Entries provided:
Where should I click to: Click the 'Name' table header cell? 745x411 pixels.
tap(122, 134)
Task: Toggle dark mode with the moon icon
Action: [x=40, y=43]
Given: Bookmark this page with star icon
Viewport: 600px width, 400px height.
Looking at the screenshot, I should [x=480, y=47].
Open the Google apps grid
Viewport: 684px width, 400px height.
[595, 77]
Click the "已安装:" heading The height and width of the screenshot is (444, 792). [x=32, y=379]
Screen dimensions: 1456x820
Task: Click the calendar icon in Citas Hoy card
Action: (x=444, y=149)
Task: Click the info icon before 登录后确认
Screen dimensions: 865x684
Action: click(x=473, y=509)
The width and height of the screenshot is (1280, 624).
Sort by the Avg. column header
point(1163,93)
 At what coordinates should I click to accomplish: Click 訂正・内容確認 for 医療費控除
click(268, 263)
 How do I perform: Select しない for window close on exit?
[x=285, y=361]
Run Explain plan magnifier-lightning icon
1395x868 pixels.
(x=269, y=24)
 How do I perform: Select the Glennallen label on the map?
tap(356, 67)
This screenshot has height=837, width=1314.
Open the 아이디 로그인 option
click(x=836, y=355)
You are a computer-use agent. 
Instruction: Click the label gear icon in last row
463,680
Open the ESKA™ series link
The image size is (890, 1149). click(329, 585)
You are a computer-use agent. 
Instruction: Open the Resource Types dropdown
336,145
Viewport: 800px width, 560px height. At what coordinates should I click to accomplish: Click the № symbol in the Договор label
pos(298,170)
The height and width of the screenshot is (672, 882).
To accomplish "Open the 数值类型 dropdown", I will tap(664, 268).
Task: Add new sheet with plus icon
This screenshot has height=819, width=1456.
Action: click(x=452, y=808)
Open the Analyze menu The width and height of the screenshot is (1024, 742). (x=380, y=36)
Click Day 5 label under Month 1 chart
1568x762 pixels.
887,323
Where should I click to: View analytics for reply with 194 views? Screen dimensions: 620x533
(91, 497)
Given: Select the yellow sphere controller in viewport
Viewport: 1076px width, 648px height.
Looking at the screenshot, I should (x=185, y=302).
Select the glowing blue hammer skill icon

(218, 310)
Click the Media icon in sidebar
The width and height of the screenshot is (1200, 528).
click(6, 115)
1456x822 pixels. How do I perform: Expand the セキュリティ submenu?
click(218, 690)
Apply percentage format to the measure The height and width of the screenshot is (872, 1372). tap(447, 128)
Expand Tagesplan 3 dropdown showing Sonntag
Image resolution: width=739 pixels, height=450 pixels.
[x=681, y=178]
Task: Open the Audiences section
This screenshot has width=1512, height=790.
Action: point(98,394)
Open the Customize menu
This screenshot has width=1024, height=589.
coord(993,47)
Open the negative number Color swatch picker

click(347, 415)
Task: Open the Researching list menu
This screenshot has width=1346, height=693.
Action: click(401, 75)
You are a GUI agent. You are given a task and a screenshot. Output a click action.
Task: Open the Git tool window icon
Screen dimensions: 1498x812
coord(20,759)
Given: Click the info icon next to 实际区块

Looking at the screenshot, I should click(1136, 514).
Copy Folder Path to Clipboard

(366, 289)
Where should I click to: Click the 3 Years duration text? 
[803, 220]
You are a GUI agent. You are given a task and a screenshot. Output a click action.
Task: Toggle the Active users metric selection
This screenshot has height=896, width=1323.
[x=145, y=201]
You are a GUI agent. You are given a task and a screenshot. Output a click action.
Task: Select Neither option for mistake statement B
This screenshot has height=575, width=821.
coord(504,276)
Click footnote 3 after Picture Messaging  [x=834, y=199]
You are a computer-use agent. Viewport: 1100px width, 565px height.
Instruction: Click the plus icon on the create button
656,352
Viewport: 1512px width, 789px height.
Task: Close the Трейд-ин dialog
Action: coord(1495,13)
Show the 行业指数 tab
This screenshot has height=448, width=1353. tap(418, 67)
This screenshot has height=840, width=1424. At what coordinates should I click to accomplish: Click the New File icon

Given request:
Copy every item above word for word, keeping each line as it appears.

Solution to the problem:
Where should I click to: Click the 'Name' table header cell? 745x411 pixels.
tap(122, 134)
Task: Toggle dark mode with the moon icon
Action: [x=40, y=43]
Given: Bookmark this page with star icon
Viewport: 600px width, 400px height.
Looking at the screenshot, I should [x=480, y=47].
Open the Google apps grid
Viewport: 684px width, 400px height.
[595, 77]
Click the "已安装:" heading The height and width of the screenshot is (444, 792). [x=32, y=379]
Screen dimensions: 1456x820
Task: Click the calendar icon in Citas Hoy card
Action: (x=444, y=149)
Task: Click the info icon before 登录后确认
Screen dimensions: 865x684
Action: click(x=473, y=509)
The width and height of the screenshot is (1280, 624).
Sort by the Avg. column header
point(1163,93)
 At what coordinates should I click to accomplish: Click 訂正・内容確認 for 医療費控除
click(268, 263)
 How do I perform: Select しない for window close on exit?
[x=285, y=361]
Run Explain plan magnifier-lightning icon
1395x868 pixels.
(x=269, y=24)
 How do I perform: Select the Glennallen label on the map?
tap(356, 67)
This screenshot has height=837, width=1314.
Open the 아이디 로그인 option
click(x=836, y=355)
You are a computer-use agent. 
Instruction: Click the label gear icon in last row
463,680
Open the ESKA™ series link
The image size is (890, 1149). click(329, 585)
You are a computer-use agent. 
Instruction: Open the Resource Types dropdown
336,145
Viewport: 800px width, 560px height. At what coordinates should I click to accomplish: Click the № symbol in the Договор label
pos(298,170)
The height and width of the screenshot is (672, 882).
To accomplish "Open the 数值类型 dropdown", I will tap(664, 268).
Task: Add new sheet with plus icon
This screenshot has height=819, width=1456.
Action: click(x=452, y=808)
Open the Analyze menu The width and height of the screenshot is (1024, 742). (x=380, y=36)
Click Day 5 label under Month 1 chart
1568x762 pixels.
887,323
Where should I click to: View analytics for reply with 194 views? Screen dimensions: 620x533
(91, 497)
Given: Select the yellow sphere controller in viewport
Viewport: 1076px width, 648px height.
Looking at the screenshot, I should (x=185, y=302).
Select the glowing blue hammer skill icon

(218, 310)
Click the Media icon in sidebar
The width and height of the screenshot is (1200, 528).
click(6, 115)
1456x822 pixels. How do I perform: Expand the セキュリティ submenu?
click(218, 690)
Apply percentage format to the measure The height and width of the screenshot is (872, 1372). tap(447, 128)
Expand Tagesplan 3 dropdown showing Sonntag
Image resolution: width=739 pixels, height=450 pixels.
[x=681, y=178]
Task: Open the Audiences section
This screenshot has width=1512, height=790.
Action: point(98,394)
Open the Customize menu
This screenshot has width=1024, height=589.
coord(993,47)
Open the negative number Color swatch picker

click(347, 415)
Task: Open the Researching list menu
This screenshot has width=1346, height=693.
Action: click(401, 75)
You are a GUI agent. You are given a task and a screenshot. Output a click action.
Task: Open the Git tool window icon
Screen dimensions: 1498x812
coord(20,759)
Given: Click the info icon next to 实际区块

Looking at the screenshot, I should click(1136, 514).
Copy Folder Path to Clipboard

(366, 289)
Where should I click to: Click the 3 Years duration text? 
[803, 220]
You are a GUI agent. You are given a task and a screenshot. Output a click action.
Task: Toggle the Active users metric selection
This screenshot has height=896, width=1323.
[x=145, y=201]
You are a GUI agent. You are given a task and a screenshot. Output a click action.
Task: Select Neither option for mistake statement B
This screenshot has height=575, width=821.
coord(504,276)
Click footnote 3 after Picture Messaging  [x=834, y=199]
You are a computer-use agent. Viewport: 1100px width, 565px height.
Instruction: Click the plus icon on the create button
656,352
Viewport: 1512px width, 789px height.
Task: Close the Трейд-ин dialog
Action: coord(1495,13)
Show the 行业指数 tab
This screenshot has height=448, width=1353. tap(418, 67)
This screenshot has height=840, width=1424. At what coordinates should I click to accomplish: Click the New File icon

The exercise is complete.